The most crucial distinction in the above table is the last one: non-real-time (MMS) vs real-time (Snapchat). MMS messages were just that: messages that were deposited in the recipient's phone rather like voicemail messages, to be picked up at a time of the recipient's convenience but after the moment recorded in the picture had passed. It was as if the text component of the MMS was saying: "here we were then; we had a great time". The MMS message also lingers on the phone's memory for as long as you want it, like the undead zombie of a memory that has already been buried and forgotten.

By contrast, the Snapchat message is 'in the moment', and demands an instant and like response (in both senses of the word 'like').
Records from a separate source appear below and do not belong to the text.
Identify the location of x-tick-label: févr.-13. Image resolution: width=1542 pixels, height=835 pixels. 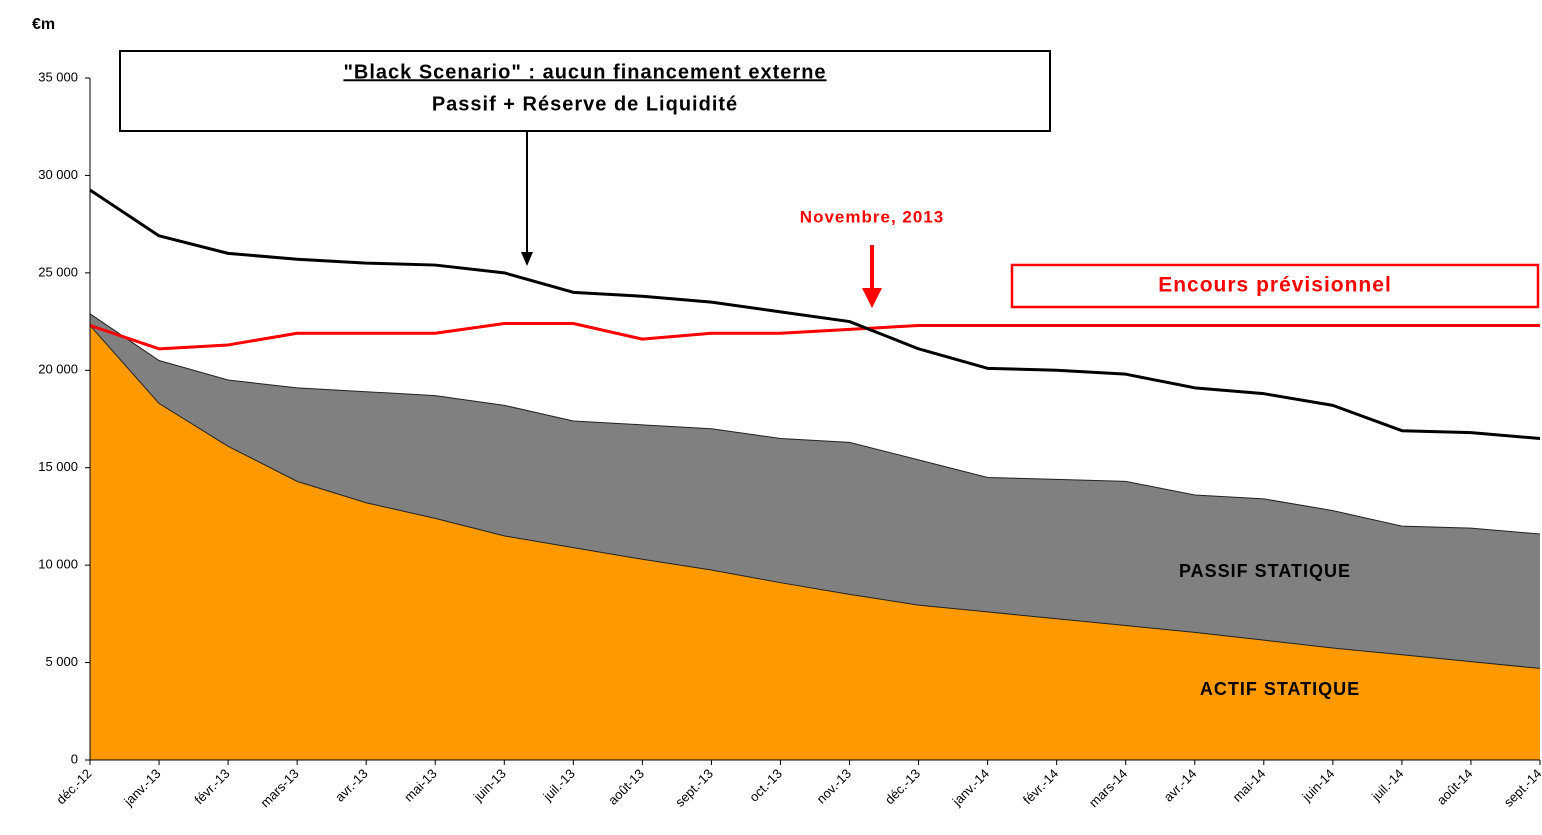
(212, 786).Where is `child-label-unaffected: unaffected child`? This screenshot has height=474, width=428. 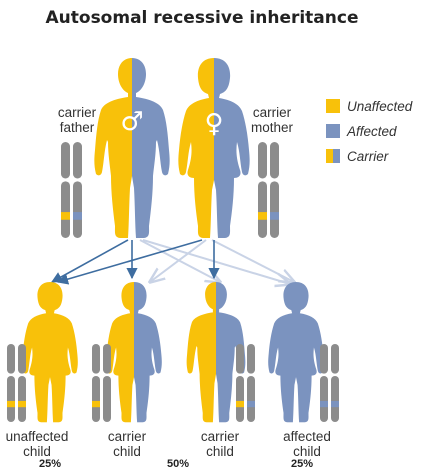
child-label-unaffected: unaffected child is located at coordinates (37, 444).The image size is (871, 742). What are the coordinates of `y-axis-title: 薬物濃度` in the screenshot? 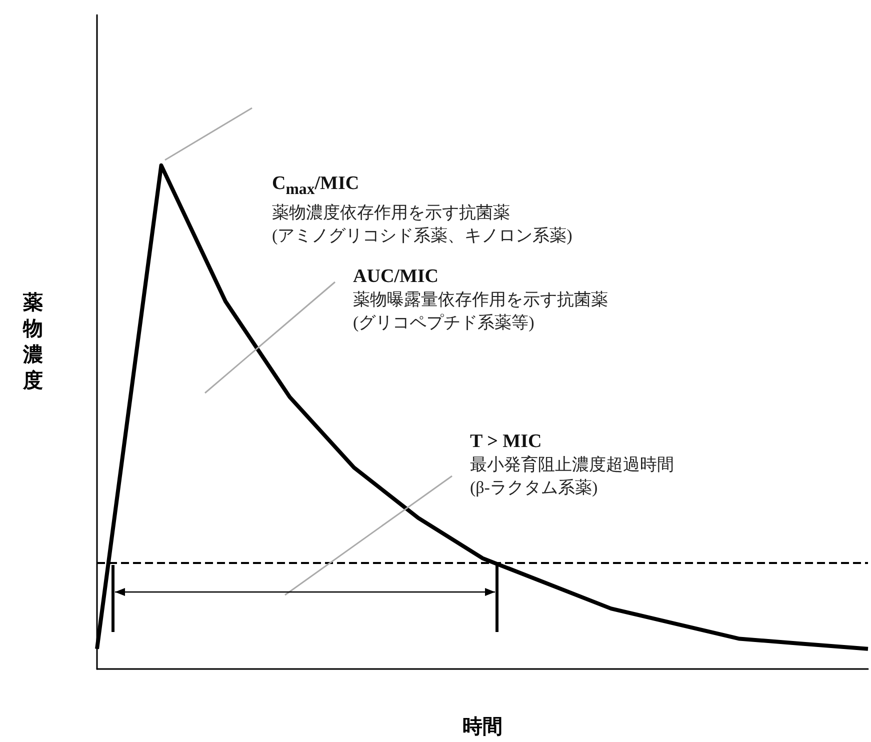 It's located at (33, 342).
It says "here we are now, and we're having a great time; where are you and what are you up to?" It is an instant picture ('snap') and an instant conversation ('chat') - and like an actual shared moment (in the real world) between two or more people, it's also gone in an instant: the Snapchat message vanishes like the ghost of Snap Inc.'s logo, in a matter of seconds.

The myth of 'real time' messaging

Of course, the 'real-time', instant character of the Snapchat message is merely an artefact: the message itself is just as static and inert as MMS. And the illusion that the recipient is 'virtually present' to the people or event recorded in the Snapchat message is fostered by the message's very evanescence, mimicking that of 'real time': once it's gone it's gone.
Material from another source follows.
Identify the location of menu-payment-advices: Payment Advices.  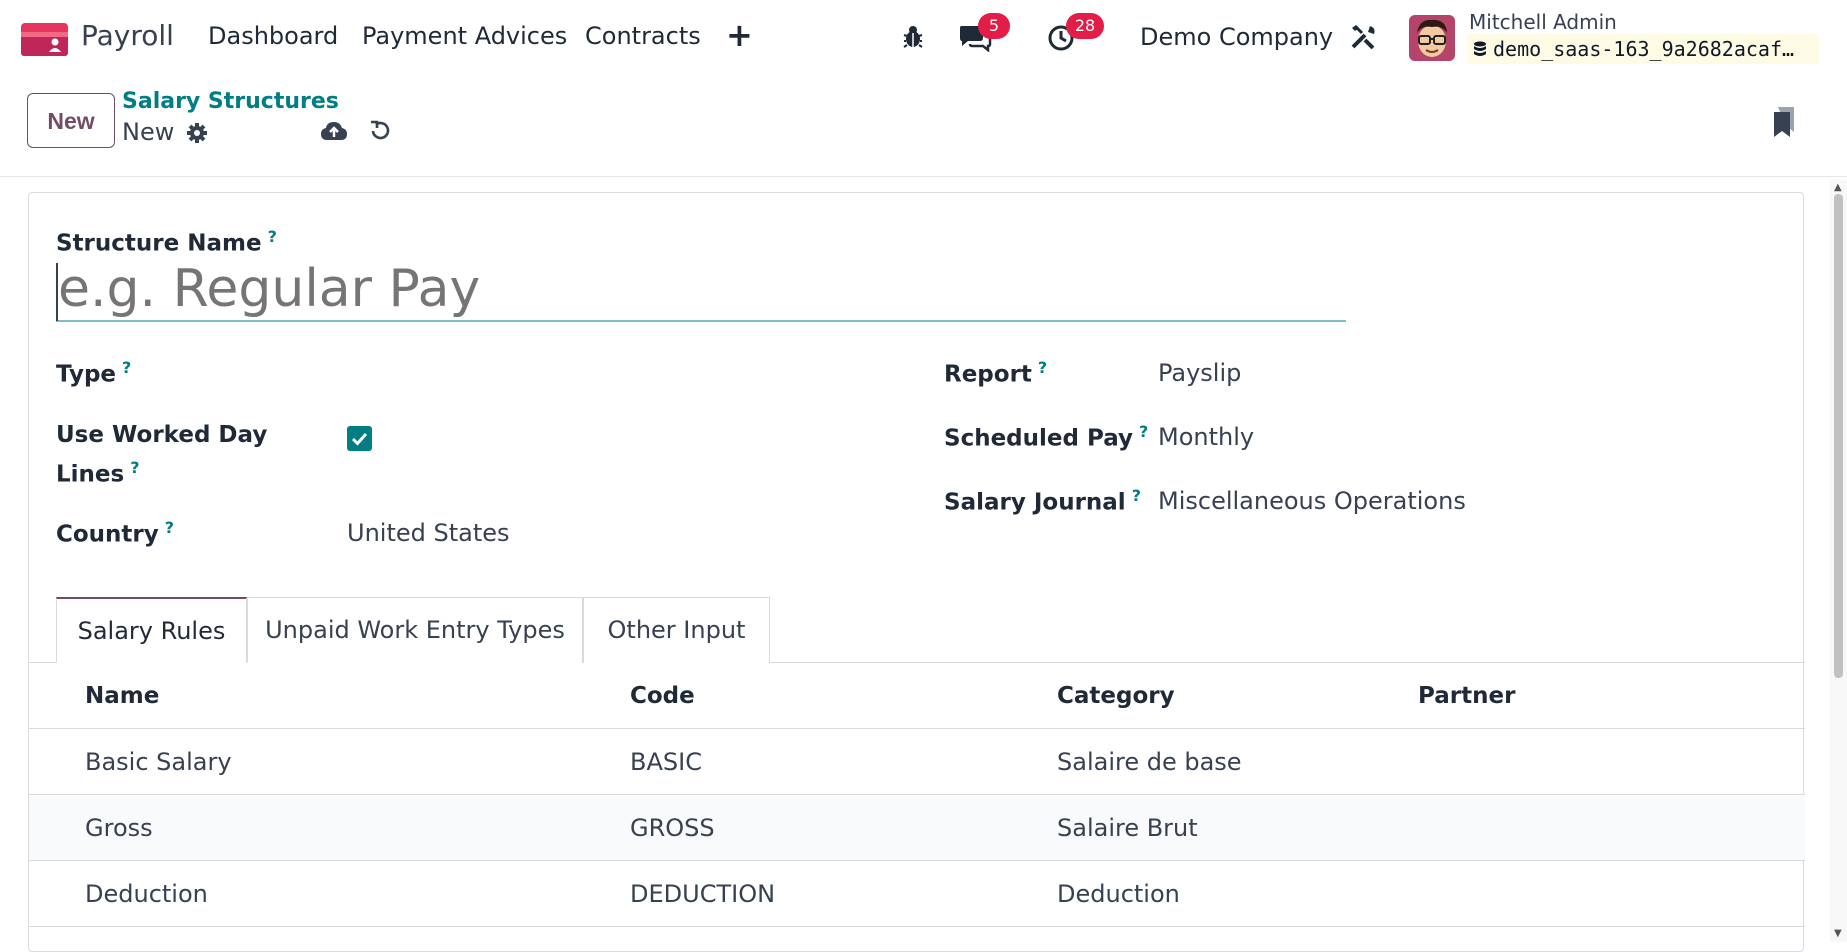
(465, 36).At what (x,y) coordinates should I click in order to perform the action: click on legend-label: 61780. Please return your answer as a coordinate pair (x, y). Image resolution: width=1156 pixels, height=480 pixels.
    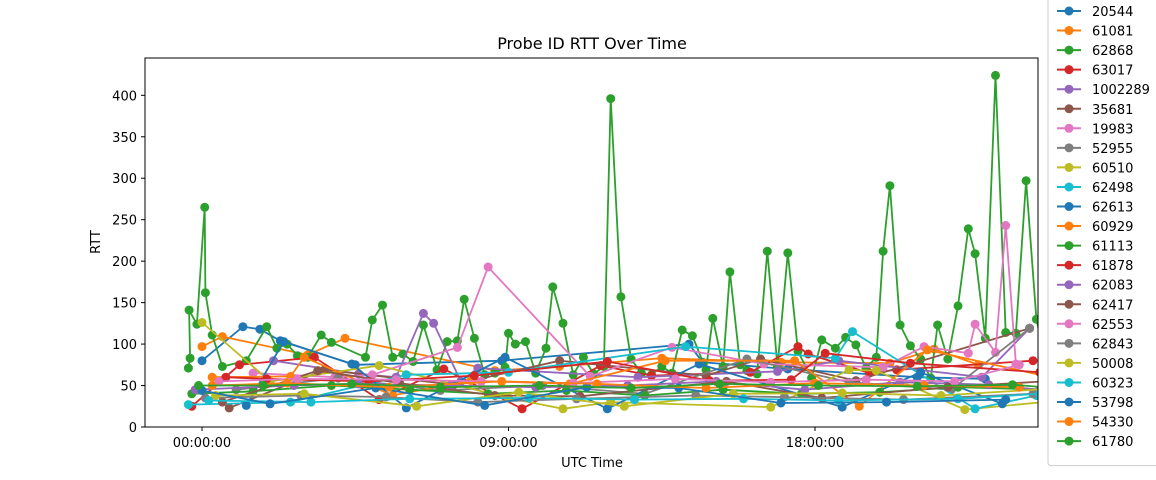
    Looking at the image, I should click on (1112, 442).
In other words, the Snapchat message enacts the message content as if the viewer were 'really present' to it (and, by extension, as if sender and viewer were present to each other); but that content is in fact just a representation of reality, not present reality itself. By contrast, the MMS makes no such pretence and is just a static, retrospective representation of a past moment.

Making reality more real

In essence, this is what most of social media and other 'virtual-real-time' entertainment and communications services (ranging from streaming video to VR) are striving to create: the impression of being instantly transported to a heightened and more exciting place - a 'more real' reality, more present and more 'shared' than the lived reality of individual experience and singular personhood.

The era of constant connectivity is polarising us into two camps: those who urge us to put the damn smartphone away for a second and just 'enjoy the moment', and those who cry, "Show us pics or it isn't real". But to be 'real', these need to be real-time pics: Who wants to receive a picture of a past moment to which the receiver was not present (MMS), rather than to be immersed in the present moment of another's experience? The fact that it's not actually real-time is, as it were, immaterial. What matters is it's entertaining and an experience of being taken out of yourself. Unlike, say, a mere voice call, which is real-time but is just me talking to you, who are not really with me.
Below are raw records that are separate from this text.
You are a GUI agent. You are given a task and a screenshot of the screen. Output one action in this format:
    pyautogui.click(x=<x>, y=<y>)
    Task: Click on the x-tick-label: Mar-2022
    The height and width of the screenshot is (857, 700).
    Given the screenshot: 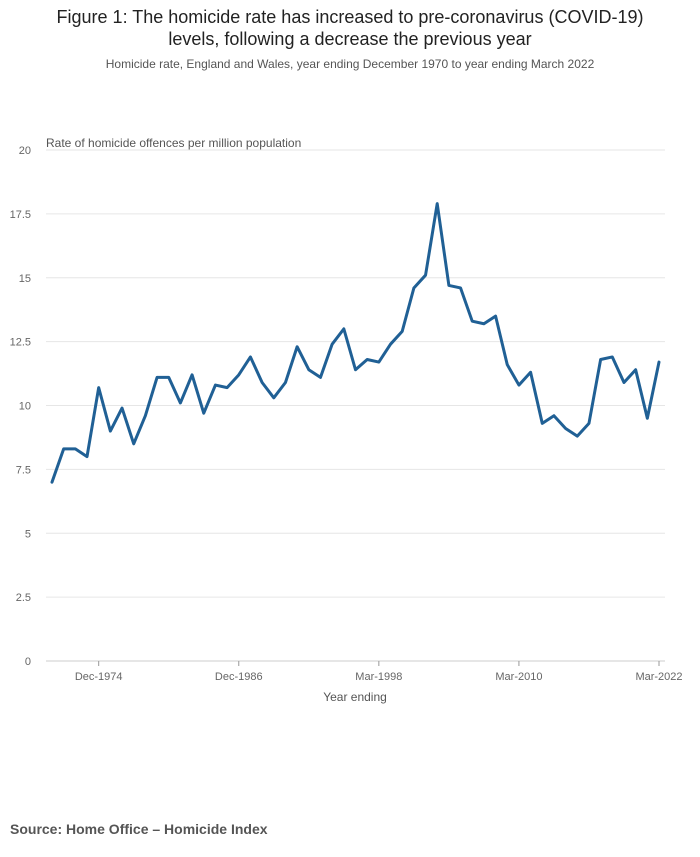 What is the action you would take?
    pyautogui.click(x=658, y=677)
    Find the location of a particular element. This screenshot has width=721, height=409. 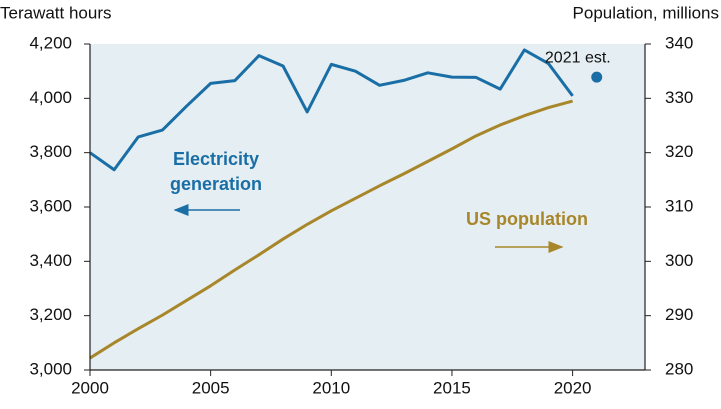

y2-tick-label: 290 is located at coordinates (679, 314).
Is Snapchat's valuation a virtual reality?

Maybe that's why Snapchat was valued at $28 billion at its IPO this week while old-school telco revenues are struggling even to flatline. But just like the ghosts of its messages and its defunct  logo, will Snapchat's valuation vanish away once the desire and excitement to which it speaks fails to be converted into hard cash?

Meanwhile, we may not desire to talk and message one another, one-to-one; but we still need to. Some would say that's a safer bet in the long term.

Will the zombie of plain old telecoms rise up to slay the ghost of social media IPOs past? Only 'real' time will tell.